Of Levenshtein distance

pathall · January 11, 2021, 8:12pm

In our writing group today, @rgriscom mentioned something called the Levenshtein distance, and @SarahDopierala, @Andrew_Harvey, and I talked about it. I thought it would be fun to start a topic.

Here’s the Wikipedia article:

Basically the idea is to do with what is sometimes called “fuzzy matching” or “string edit distance”.

I found this cool demo which will give you an idea of how it works:

https://phiresky.github.io/levenshtein-demo/

In this case the distance between elephant and relevant is 3. That’s because it takes 3 changes (“edits”) to turn one into the other:

Insert initial r
Replace p with v
Delete h

This is the basis for fuzzy matching a search string to all the strings in a list. Basically you calculate the Levenshtein distance for the search string vs each word in the list, and sort. The ones with small Levenshteins might be typos, or variants, or related words, or whatever. (In @rgriscom’s case the goal was to search for duplicate names in a big list of speakers.)

“You’re welcome!” — Vladimir Levenshtein

rgriscom · January 12, 2021, 11:23am

Thanks for this background info, Pat!

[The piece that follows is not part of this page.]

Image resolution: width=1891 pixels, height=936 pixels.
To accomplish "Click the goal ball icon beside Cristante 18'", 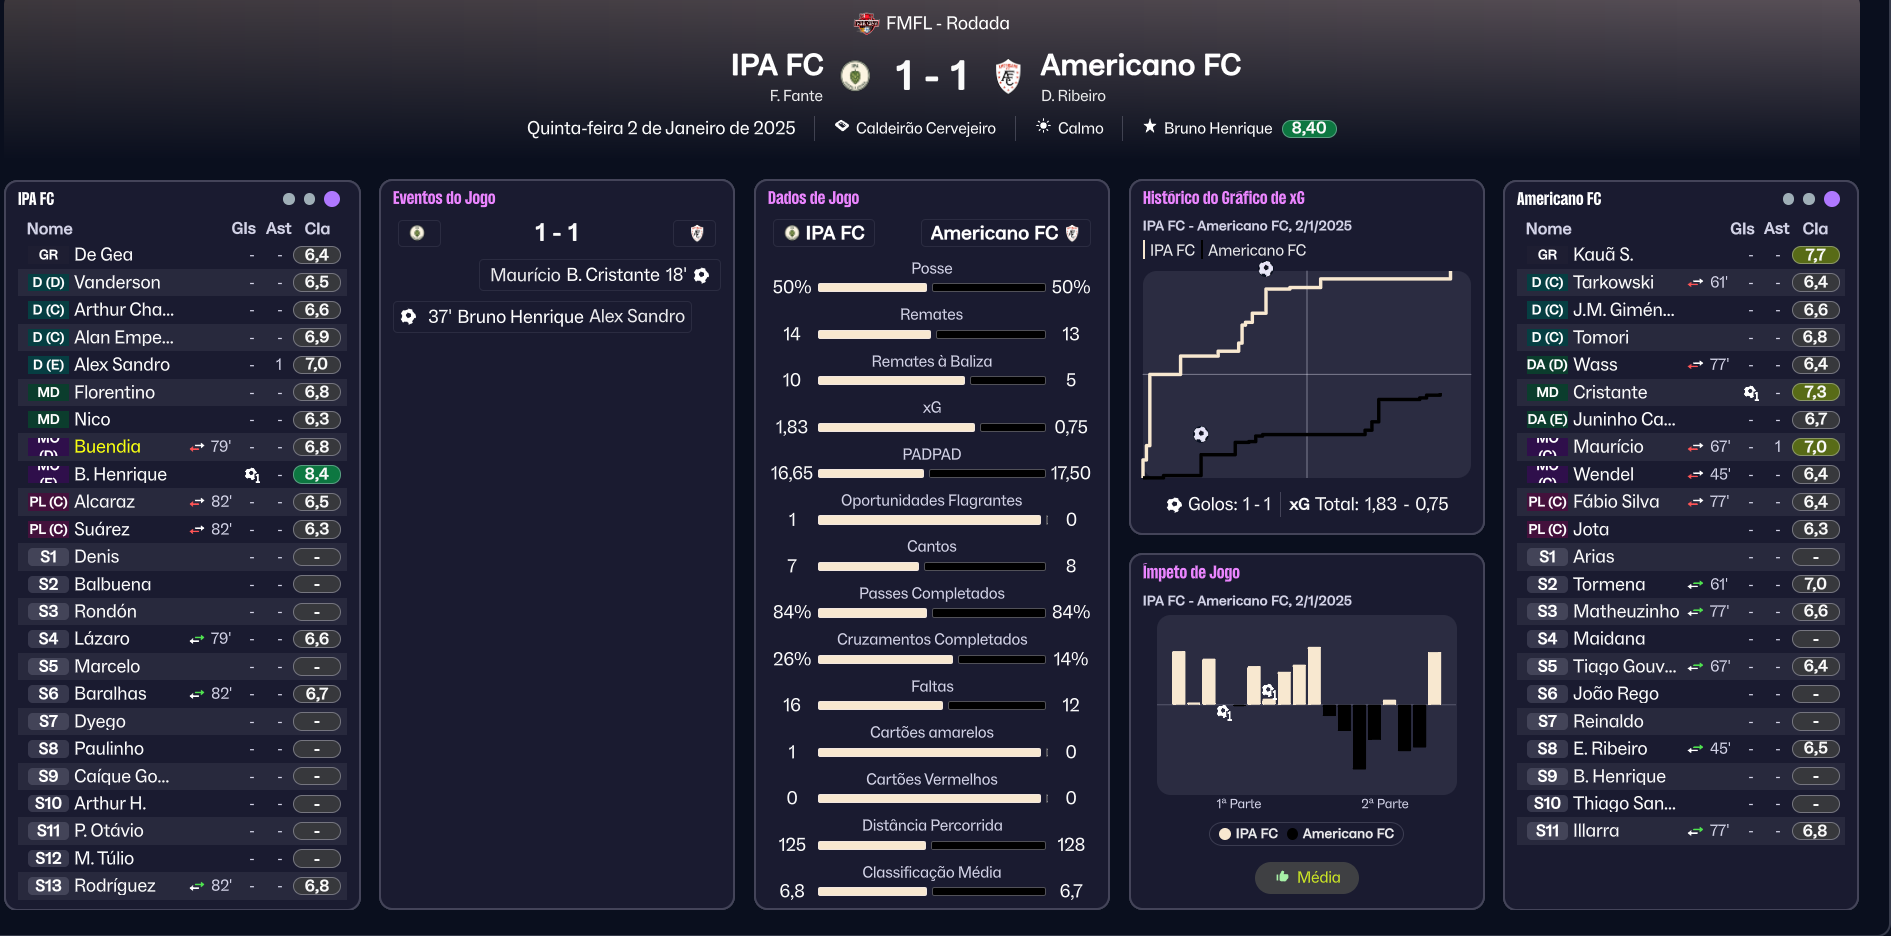I will tap(702, 276).
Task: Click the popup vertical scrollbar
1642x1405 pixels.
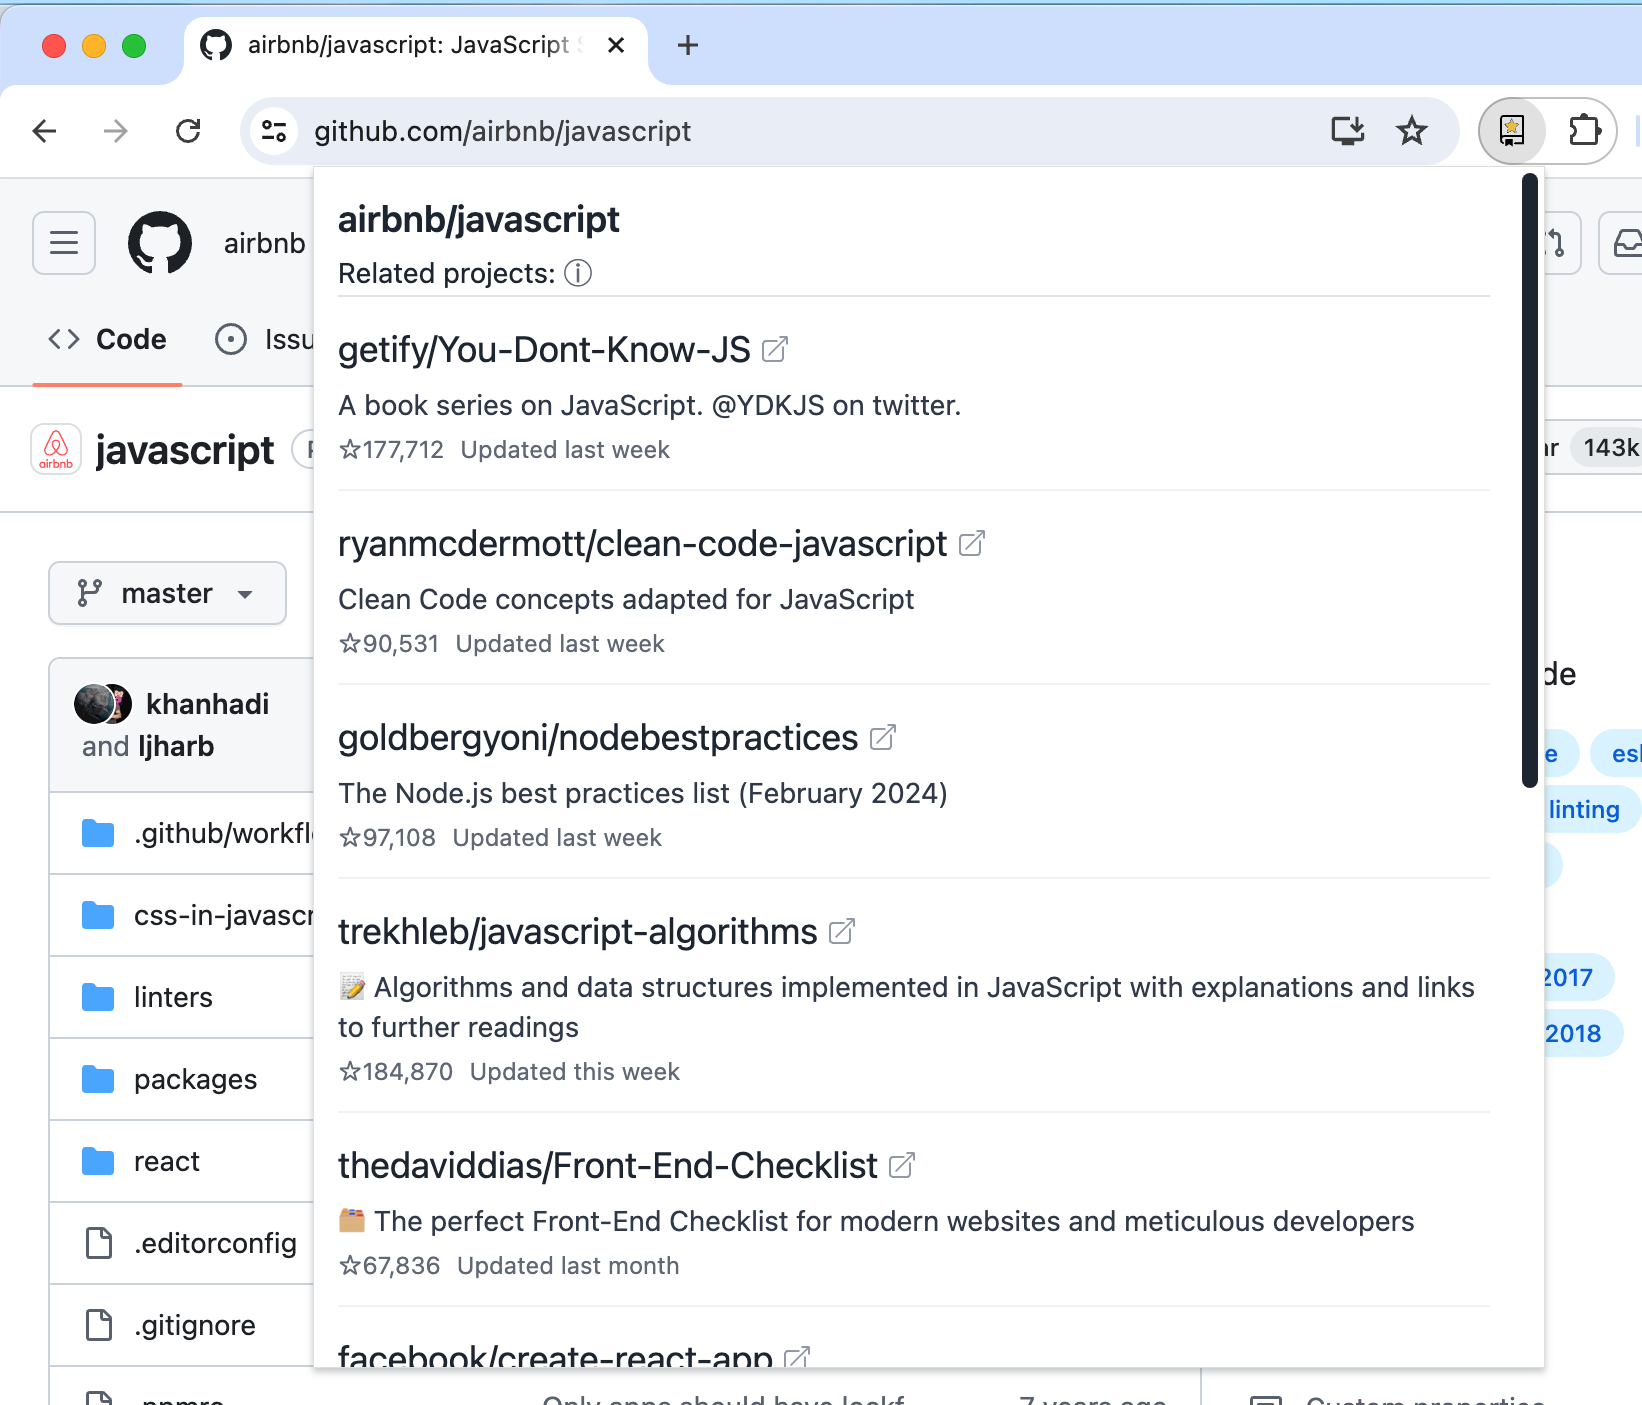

Here is a quick colab notebook demonstrating how to calculate the Levenshtein distance between two strings in Python:

rgriscom · January 14, 2021, 8:56am

Just taking it a step further…

Here is a second version of the script which allows for multiple languages (or varieties). It displays a table of the distances for each pair and calculates the languages which have the lowest distance and greatest distance. Then I added on some hierarchical clustering code I gleaned from the interwebz to make a nice-looking dendrogram.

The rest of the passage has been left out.